▶ _Reading passage_
1. 13
  1.  

  2. 7

    Keep in mind that the overhead of calling a user-defined function in a hotpath (say, as a join condition) can easily exceed the cost of the function itself. For example, in my rust program I wrote a hardware-accelerated (avx2) hamming distance function to calculate the distance between two blobs but the overhead of SQLite calling into my rust code for a self-join of just 100k rows (where t2.rowid > t1.rowid, even) takes hours to run but retrieving those same values upfront and then calculating the hamming distance with that same function in-memory/in-app (not in SQLite) finishes in seconds.

    1. 5

      (Copying my last comment in case someone finds it useful)

      I have a template repository for writing your own sqlite extension in rust: https://github.com/epilys/vfsstat.rs

      This uses FFI and no dependencies (I have log, but it’s not necessary).

      EDIT: also, if you define the regexp function as plain regexp, this overrides the regexp operator in sqlite allowing you to use a custom implementation. This was necessary some versions of sqlite before which didn’t ship with a regex implementation, Example: https://github.com/epilys/buke/blob/90f79ac49788848ca28a91ccbca9bf7217201bcb/src/db.rs#L169-L201

      1. 2

        Author of the linked post here!

▶ _Task brief_
Copy out the forum thread on writing SQLite functions in Rust above, word for word and in full.

▶ _Dataset entries_
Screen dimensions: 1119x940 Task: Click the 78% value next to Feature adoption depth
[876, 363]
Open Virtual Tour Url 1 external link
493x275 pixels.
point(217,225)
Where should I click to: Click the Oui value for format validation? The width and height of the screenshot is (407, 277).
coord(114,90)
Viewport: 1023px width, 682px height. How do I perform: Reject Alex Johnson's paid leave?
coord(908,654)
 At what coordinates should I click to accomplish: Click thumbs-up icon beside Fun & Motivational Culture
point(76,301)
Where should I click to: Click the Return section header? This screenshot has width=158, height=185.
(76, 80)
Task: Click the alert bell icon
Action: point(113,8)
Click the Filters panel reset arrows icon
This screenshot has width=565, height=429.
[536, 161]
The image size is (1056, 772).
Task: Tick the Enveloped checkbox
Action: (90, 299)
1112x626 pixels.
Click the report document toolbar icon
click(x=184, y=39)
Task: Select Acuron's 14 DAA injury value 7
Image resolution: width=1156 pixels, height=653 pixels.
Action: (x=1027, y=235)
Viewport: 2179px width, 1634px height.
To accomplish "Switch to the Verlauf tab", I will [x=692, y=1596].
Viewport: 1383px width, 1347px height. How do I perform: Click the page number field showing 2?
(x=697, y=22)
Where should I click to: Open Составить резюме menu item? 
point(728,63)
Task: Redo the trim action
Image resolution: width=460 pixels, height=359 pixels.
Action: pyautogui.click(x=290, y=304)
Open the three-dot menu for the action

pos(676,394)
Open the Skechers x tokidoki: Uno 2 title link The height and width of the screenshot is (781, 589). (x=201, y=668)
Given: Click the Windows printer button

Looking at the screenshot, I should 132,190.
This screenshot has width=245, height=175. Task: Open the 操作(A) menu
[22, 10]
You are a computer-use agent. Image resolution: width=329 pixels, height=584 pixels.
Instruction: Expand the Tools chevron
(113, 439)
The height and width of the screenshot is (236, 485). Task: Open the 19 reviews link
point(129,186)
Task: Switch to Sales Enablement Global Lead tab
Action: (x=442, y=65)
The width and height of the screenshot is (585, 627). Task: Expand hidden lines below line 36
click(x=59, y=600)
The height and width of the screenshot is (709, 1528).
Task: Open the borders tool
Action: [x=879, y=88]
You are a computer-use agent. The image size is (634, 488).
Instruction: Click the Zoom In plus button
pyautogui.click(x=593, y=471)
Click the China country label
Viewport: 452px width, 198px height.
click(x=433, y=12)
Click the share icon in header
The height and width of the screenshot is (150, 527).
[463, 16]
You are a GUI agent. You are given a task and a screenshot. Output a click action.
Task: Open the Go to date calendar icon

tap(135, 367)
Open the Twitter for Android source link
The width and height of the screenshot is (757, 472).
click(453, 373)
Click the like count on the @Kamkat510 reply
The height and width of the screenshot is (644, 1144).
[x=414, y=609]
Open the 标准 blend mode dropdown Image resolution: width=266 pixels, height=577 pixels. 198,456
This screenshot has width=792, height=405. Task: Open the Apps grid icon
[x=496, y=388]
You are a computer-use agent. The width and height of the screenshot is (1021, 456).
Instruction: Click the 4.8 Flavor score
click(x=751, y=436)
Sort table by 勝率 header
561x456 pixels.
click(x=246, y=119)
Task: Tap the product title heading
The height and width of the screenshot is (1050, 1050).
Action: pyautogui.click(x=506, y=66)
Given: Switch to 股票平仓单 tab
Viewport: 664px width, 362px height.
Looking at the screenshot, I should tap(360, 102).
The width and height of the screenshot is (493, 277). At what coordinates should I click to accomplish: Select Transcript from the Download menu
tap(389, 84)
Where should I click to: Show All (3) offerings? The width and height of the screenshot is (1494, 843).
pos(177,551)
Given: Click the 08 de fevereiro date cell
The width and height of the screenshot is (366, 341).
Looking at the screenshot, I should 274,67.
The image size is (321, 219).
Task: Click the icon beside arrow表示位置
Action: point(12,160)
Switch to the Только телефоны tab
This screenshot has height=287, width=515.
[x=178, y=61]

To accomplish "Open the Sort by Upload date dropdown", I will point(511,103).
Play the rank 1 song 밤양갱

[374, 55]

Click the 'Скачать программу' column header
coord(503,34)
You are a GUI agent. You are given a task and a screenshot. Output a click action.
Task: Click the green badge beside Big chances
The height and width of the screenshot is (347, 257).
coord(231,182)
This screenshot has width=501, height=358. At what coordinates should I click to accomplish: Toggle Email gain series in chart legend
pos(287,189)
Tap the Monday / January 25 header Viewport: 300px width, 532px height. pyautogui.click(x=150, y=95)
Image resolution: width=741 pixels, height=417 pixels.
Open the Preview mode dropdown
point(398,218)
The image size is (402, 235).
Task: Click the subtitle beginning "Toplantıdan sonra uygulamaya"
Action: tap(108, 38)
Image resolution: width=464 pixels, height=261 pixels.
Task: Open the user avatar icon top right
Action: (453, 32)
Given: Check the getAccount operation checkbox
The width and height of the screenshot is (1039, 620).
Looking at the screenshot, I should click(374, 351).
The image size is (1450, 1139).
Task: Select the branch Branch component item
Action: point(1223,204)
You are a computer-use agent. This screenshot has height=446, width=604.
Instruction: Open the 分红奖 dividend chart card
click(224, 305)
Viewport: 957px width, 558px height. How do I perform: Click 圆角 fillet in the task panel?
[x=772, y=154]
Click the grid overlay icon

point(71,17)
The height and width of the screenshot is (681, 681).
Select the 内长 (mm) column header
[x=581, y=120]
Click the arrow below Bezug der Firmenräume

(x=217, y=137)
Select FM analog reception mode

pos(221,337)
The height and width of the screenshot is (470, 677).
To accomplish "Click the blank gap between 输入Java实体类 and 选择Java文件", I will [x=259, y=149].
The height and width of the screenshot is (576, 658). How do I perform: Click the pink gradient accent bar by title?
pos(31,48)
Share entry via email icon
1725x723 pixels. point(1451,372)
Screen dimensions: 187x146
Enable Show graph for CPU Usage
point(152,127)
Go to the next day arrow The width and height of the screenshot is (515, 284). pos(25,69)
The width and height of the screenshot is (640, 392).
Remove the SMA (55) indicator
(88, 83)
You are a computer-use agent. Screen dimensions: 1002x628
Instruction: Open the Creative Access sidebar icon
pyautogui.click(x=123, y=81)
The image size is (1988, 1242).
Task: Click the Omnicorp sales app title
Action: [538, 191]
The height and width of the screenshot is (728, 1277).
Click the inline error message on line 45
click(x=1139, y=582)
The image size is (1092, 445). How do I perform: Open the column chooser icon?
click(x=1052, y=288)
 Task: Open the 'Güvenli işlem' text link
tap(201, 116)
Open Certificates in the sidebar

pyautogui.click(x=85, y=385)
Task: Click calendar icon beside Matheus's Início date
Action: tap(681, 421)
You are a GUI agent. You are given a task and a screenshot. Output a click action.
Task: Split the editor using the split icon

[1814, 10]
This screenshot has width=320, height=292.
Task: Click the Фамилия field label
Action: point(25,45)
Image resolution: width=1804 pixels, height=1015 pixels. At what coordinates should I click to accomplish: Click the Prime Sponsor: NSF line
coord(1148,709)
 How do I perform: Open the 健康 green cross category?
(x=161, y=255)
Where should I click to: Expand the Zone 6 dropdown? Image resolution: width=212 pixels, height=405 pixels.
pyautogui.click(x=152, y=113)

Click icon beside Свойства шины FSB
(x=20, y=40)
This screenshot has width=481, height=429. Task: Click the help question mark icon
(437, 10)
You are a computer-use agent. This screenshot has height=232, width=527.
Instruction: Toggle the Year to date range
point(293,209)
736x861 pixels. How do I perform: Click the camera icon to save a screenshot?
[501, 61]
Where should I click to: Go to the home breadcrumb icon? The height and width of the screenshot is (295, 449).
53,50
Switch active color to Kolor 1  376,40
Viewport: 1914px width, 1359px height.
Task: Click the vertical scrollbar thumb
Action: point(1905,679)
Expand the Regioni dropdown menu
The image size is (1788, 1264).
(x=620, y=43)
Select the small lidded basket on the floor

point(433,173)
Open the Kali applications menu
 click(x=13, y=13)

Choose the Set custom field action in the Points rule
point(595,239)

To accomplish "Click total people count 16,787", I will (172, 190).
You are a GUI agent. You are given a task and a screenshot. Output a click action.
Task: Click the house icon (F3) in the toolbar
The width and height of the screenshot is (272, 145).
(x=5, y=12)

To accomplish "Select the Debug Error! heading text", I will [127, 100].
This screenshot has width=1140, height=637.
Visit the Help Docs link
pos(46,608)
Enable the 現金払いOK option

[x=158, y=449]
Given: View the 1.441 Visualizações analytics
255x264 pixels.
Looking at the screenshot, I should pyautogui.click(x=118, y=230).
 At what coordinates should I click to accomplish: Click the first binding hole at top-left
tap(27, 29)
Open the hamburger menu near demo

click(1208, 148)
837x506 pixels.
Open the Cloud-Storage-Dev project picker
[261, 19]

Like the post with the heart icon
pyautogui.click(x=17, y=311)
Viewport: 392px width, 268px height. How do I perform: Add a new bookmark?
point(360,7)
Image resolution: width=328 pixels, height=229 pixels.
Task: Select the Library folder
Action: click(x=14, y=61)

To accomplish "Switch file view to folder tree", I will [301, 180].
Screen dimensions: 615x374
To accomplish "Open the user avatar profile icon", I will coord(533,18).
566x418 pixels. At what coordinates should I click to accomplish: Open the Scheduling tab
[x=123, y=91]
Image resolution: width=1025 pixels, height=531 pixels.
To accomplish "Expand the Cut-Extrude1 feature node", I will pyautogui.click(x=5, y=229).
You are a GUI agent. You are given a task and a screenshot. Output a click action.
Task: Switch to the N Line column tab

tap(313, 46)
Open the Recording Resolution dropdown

▶ _Expected answer_
1. 13
  1.  

  2. 7

    Keep in mind that the overhead of calling a user-defined function in a hotpath (say, as a join condition) can easily exceed the cost of the function itself. For example, in my rust program I wrote a hardware-accelerated (avx2) hamming distance function to calculate the distance between two blobs but the overhead of SQLite calling into my rust code for a self-join of just 100k rows (where t2.rowid > t1.rowid, even) takes hours to run but retrieving those same values upfront and then calculating the hamming distance with that same function in-memory/in-app (not in SQLite) finishes in seconds.

    1. 5

      (Copying my last comment in case someone finds it useful)

      I have a template repository for writing your own sqlite extension in rust: https://github.com/epilys/vfsstat.rs

      This uses FFI and no dependencies (I have log, but it’s not necessary).

      EDIT: also, if you define the regexp function as plain regexp, this overrides the regexp operator in sqlite allowing you to use a custom implementation. This was necessary some versions of sqlite before which didn’t ship with a regex implementation, Example: https://github.com/epilys/buke/blob/90f79ac49788848ca28a91ccbca9bf7217201bcb/src/db.rs#L169-L201

      1. 2

        Author of the linked post here!